Un nouvel agent pathogène est la cause la plus probable de la mort de milliers de crustacés

Un nouvel agent pathogène est la cause la plus probable de la mort de milliers de crustacés

C’est ce qu’affirme le rapport rédigé par une équipe de douze experts en mortalité de crustacés, convoqués pour une évaluation scientifique des causes possibles ayant conduit aux morts massives à répétition enregistrées le long des côtes anglaises.

Un nouvel agent pathogene est la cause la plus probable

Un nouvel agent pathogène serait la cause la plus probable de la mort de milliers de crustacés le long de la côte nord-est de l’Angleterre. Selon le rapport rédigé par une équipe indépendante de douze experts en mortalité des crustacés, convoquée par le professeur Gideon Henderson, conseiller scientifique en chef du Département de l’environnement, de l’alimentation et des affaires rurales (DEFRA) du Royaume-Uni, pour une évaluation scientifique de tous les causes possibles qui ont conduit aux événements répétés de mortalité massive qui se sont produits à partir de la fin de 2021 sur 70 km de côtes de Hartlepool, comté de Durham, à Whitby, North Yorkshire, se poursuivant périodiquement jusqu’en 2022.

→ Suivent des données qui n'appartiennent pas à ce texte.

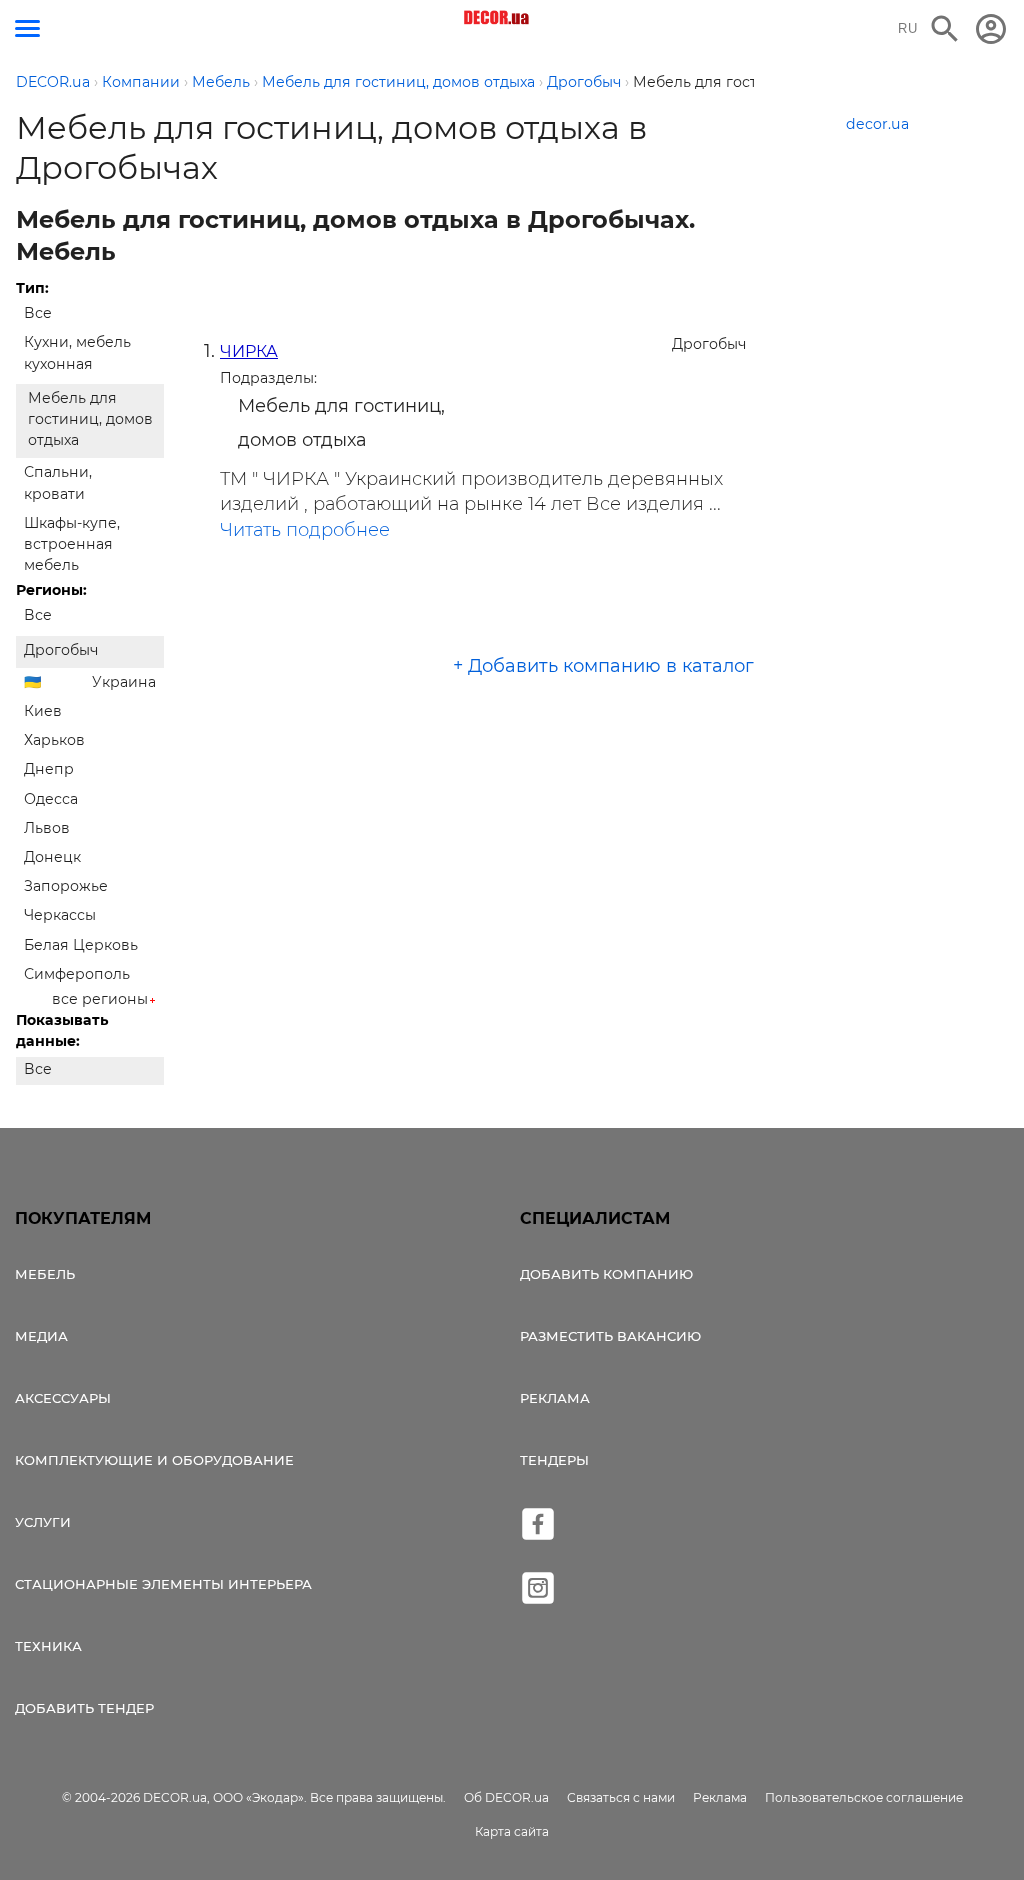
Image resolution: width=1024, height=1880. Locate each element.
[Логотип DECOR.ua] (497, 18)
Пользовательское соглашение (864, 1797)
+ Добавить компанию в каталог (603, 666)
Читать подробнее (305, 530)
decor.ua (877, 124)
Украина (124, 682)
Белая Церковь (81, 945)
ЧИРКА (249, 351)
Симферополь (77, 974)
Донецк (52, 857)
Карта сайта (512, 1831)
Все (38, 313)
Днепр (49, 769)
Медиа (41, 1336)
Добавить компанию (606, 1274)
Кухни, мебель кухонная (77, 352)
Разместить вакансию (610, 1336)
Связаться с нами (621, 1797)
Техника (48, 1646)
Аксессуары (63, 1398)
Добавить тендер (84, 1708)
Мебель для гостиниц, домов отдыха (90, 419)
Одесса (51, 799)
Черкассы (60, 915)
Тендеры (554, 1460)
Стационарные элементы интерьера (163, 1584)
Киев (43, 711)
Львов (47, 828)
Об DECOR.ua (506, 1797)
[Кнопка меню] (27, 28)
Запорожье (66, 886)
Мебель (45, 1274)
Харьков (54, 740)
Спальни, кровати (58, 482)
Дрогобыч (61, 650)
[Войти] (991, 29)
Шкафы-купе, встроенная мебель (72, 544)
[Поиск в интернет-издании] (945, 29)
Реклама (555, 1398)
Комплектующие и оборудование (154, 1460)
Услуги (43, 1522)
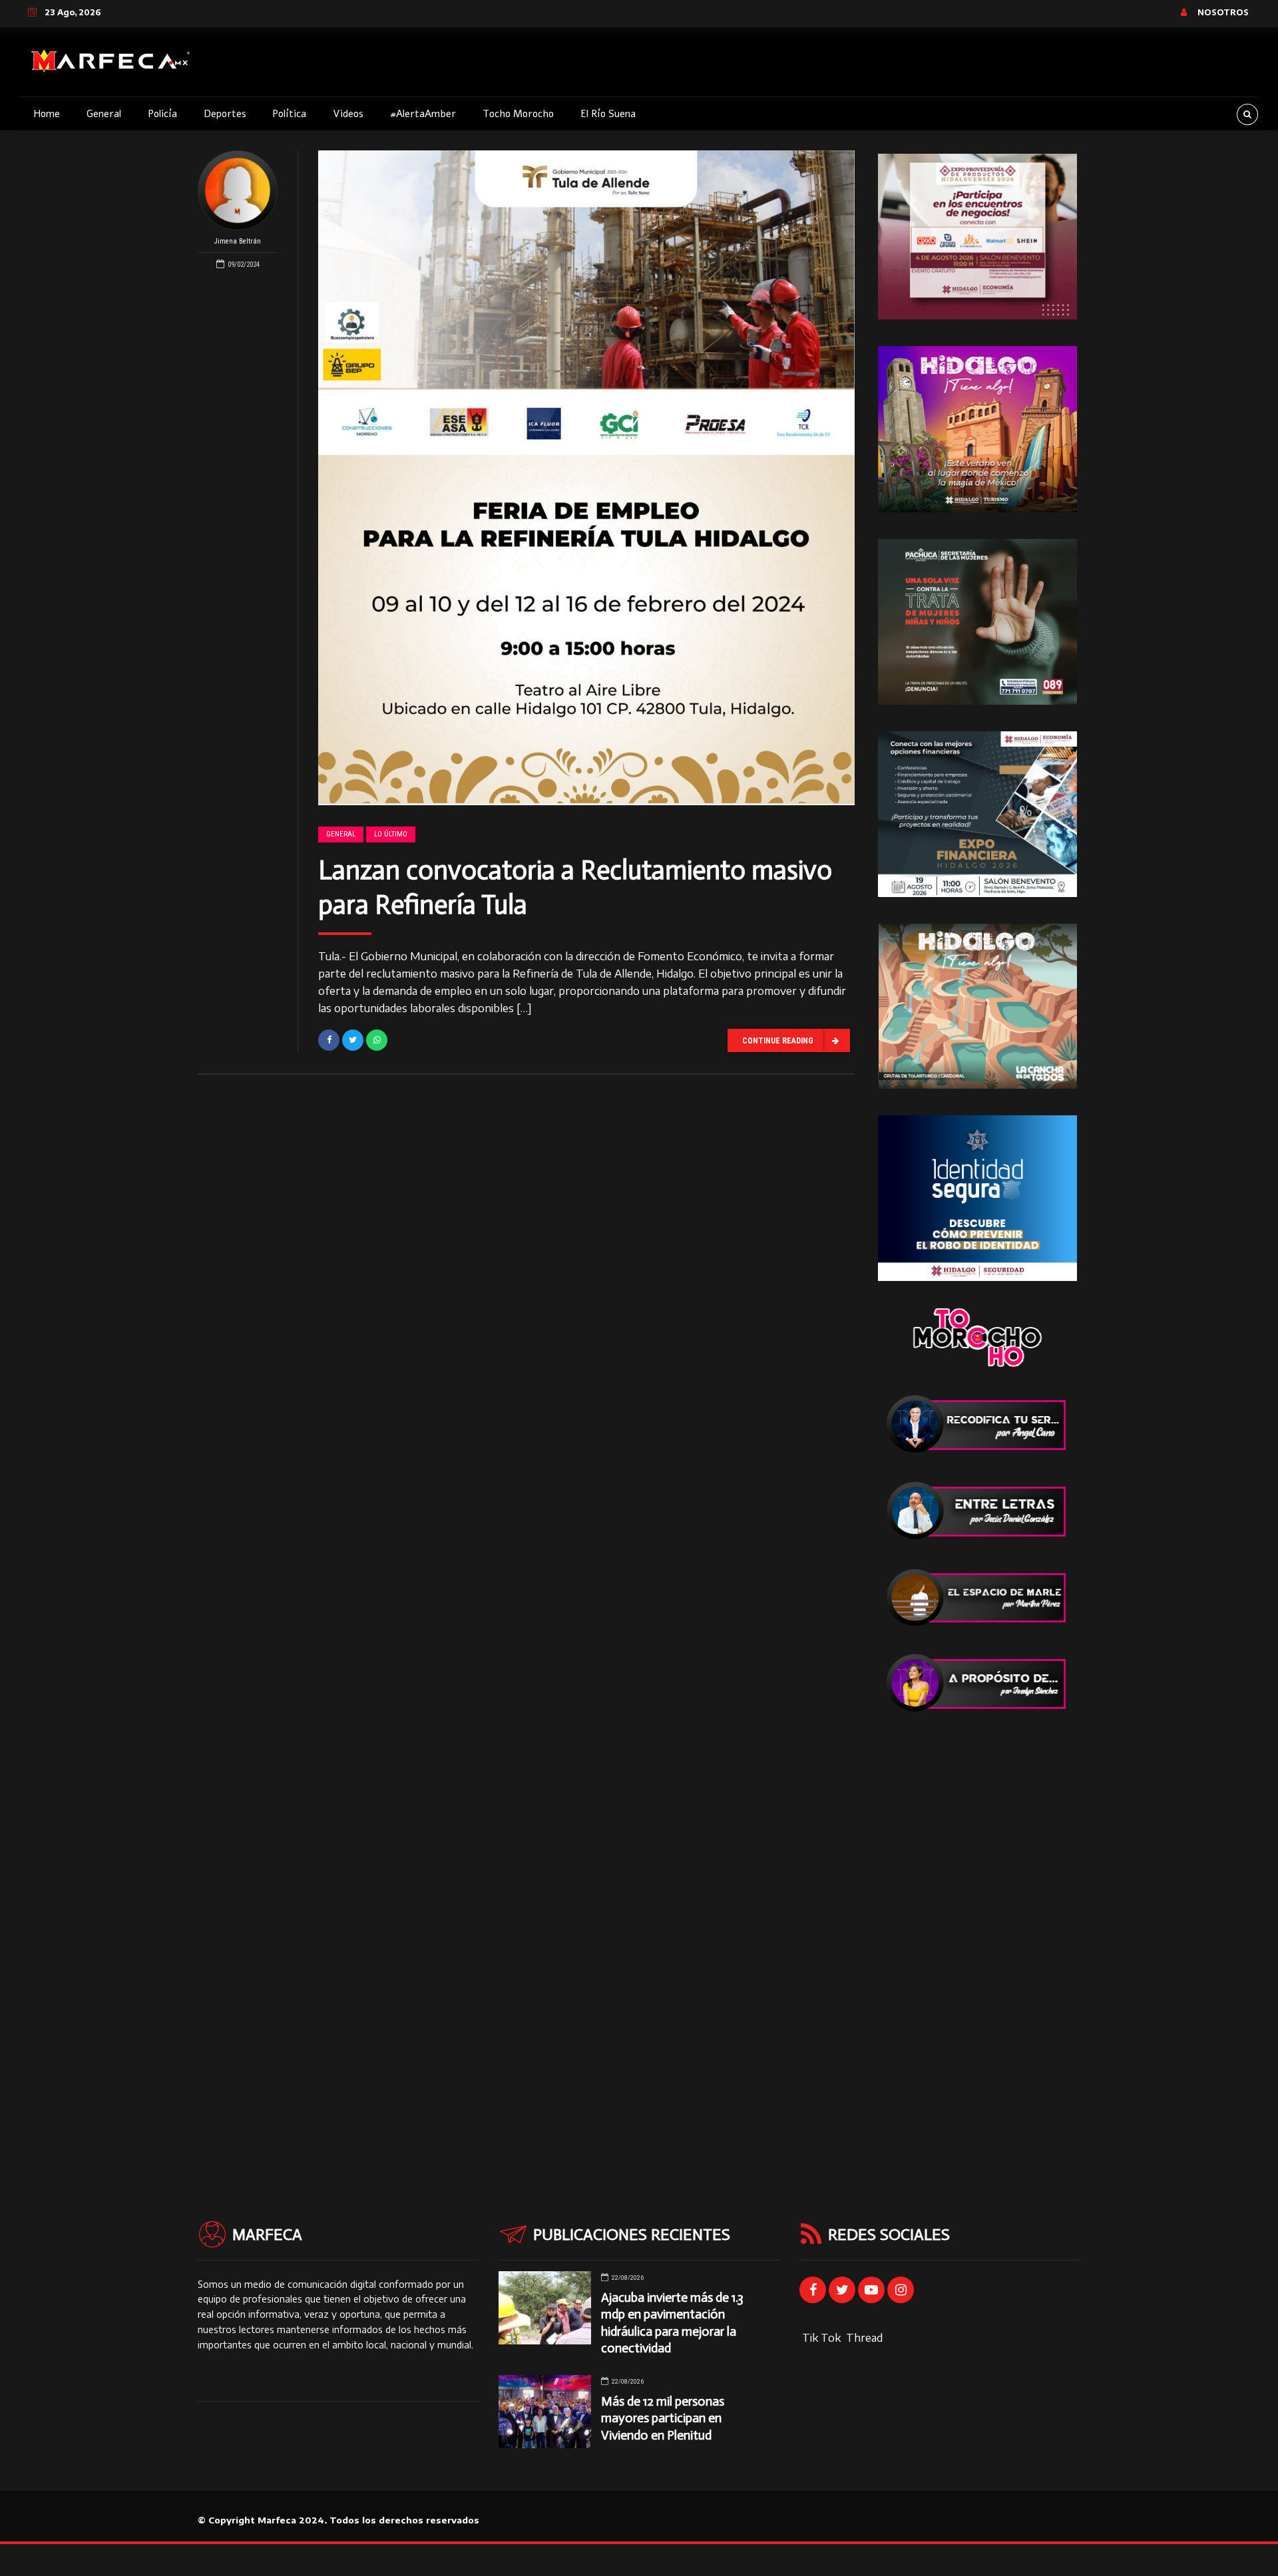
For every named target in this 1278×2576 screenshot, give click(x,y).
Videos (348, 113)
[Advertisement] (977, 1939)
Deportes (225, 113)
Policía (162, 113)
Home (46, 113)
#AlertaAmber (423, 113)
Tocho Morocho (518, 113)
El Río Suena (608, 113)
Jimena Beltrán (237, 241)
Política (289, 113)
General (104, 113)
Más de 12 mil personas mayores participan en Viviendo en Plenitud (662, 2418)
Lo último (390, 834)
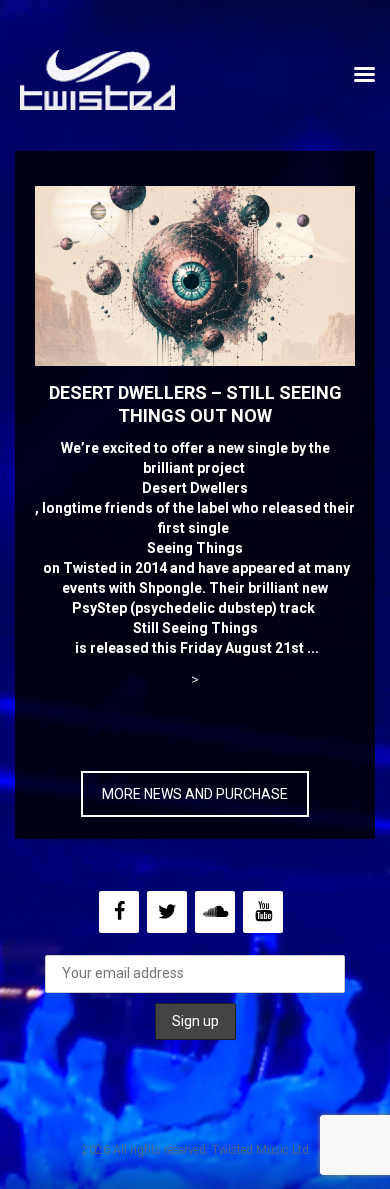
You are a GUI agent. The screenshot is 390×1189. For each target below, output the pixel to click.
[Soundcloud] (215, 912)
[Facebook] (119, 912)
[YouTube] (263, 912)
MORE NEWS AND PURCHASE (195, 794)
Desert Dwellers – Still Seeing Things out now (195, 404)
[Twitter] (167, 912)
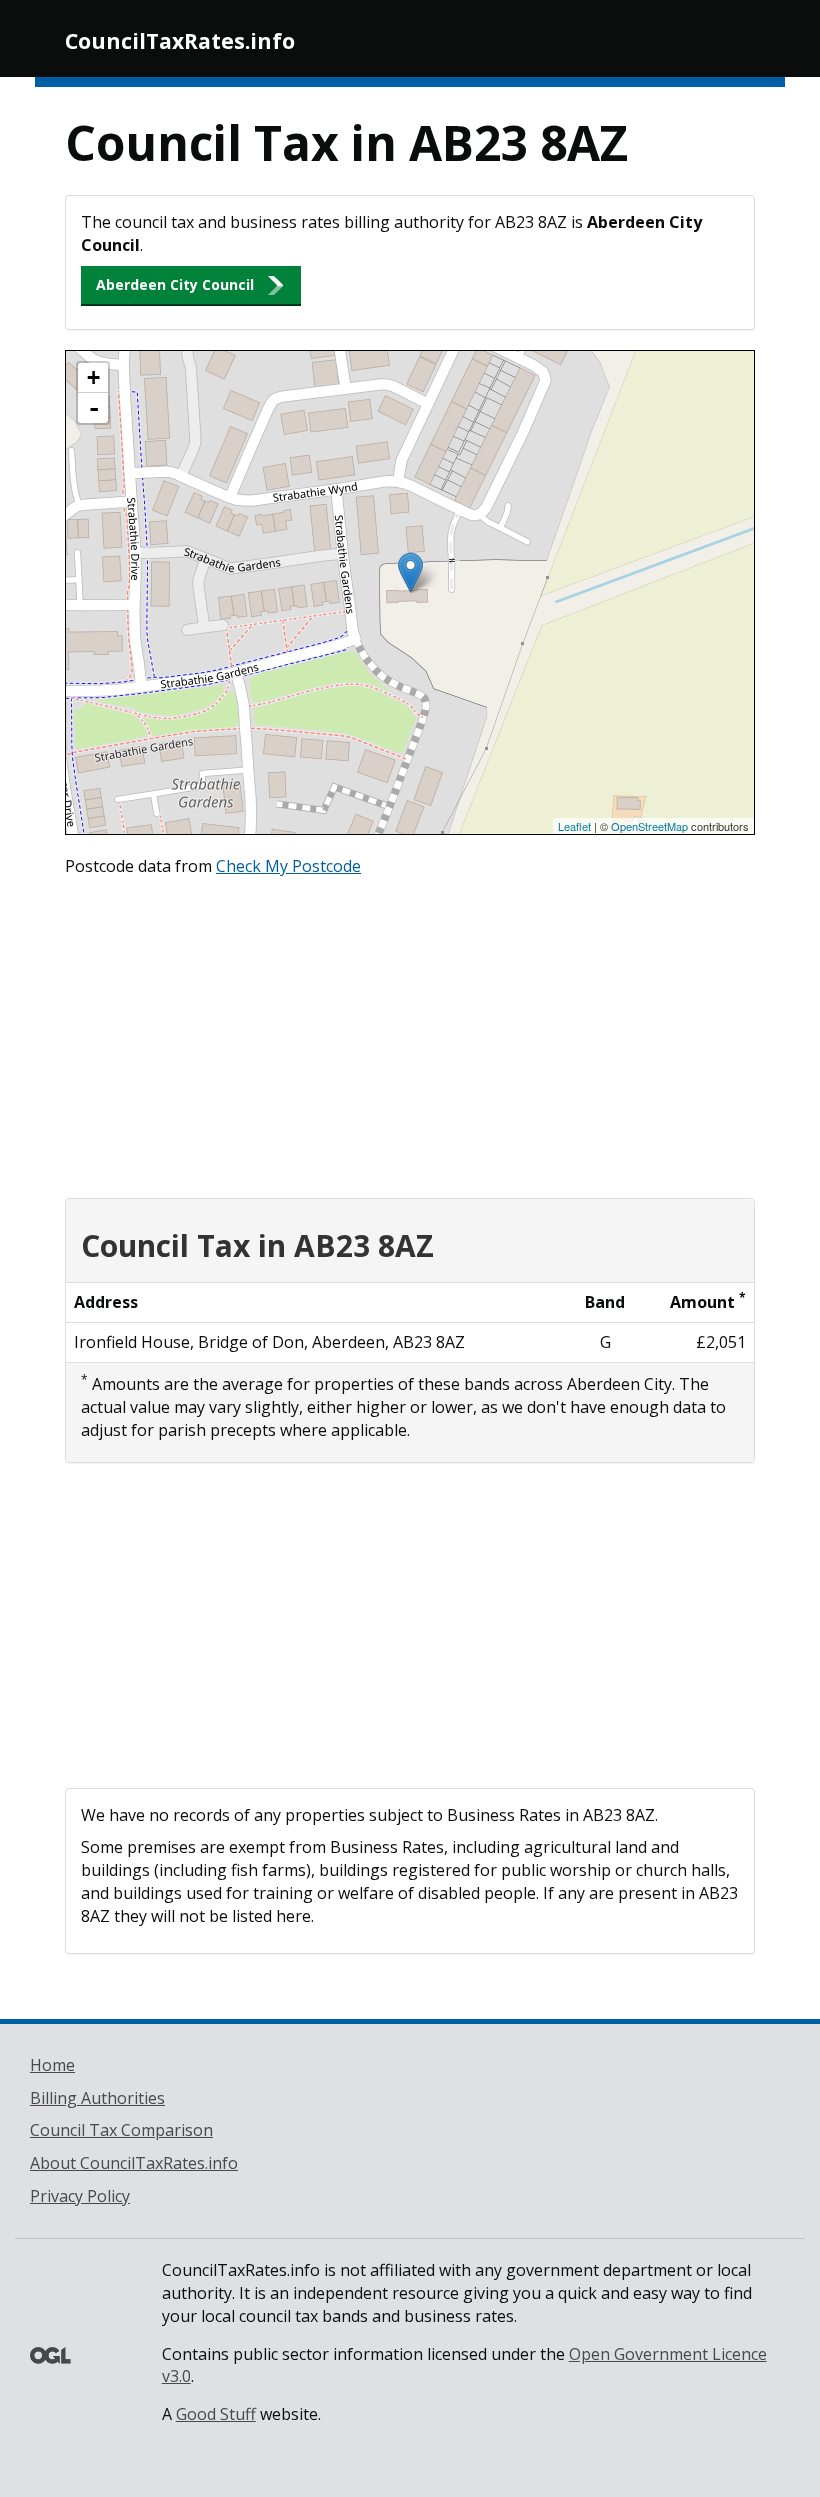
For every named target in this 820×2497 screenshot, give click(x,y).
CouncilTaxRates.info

La mort de milliers de crustacés probablement causée par une nouvelle maladie

Certains de ces crustacés, principalement des crabes, ont montré des contractions inhabituelles lors d’échouages ​​ou d’activités de pêche, particulièrement évidentes pendant la période initiale de la mortalité massive (octobre à novembre 2021), qui s’est reproduite à nouveau en mai 2022. Auparavant, le gouvernement avait mis en cause les efflorescences algales. , tandis que des recherches universitaires soutenues par l’industrie de la pêche avaient suggéré que les décès avaient été causés par un produit chimique, la pyridine, ou peut-être par le dragage à l’embouchure de la rivière Tees, pour l’entretien des canaux de trafic portuaire.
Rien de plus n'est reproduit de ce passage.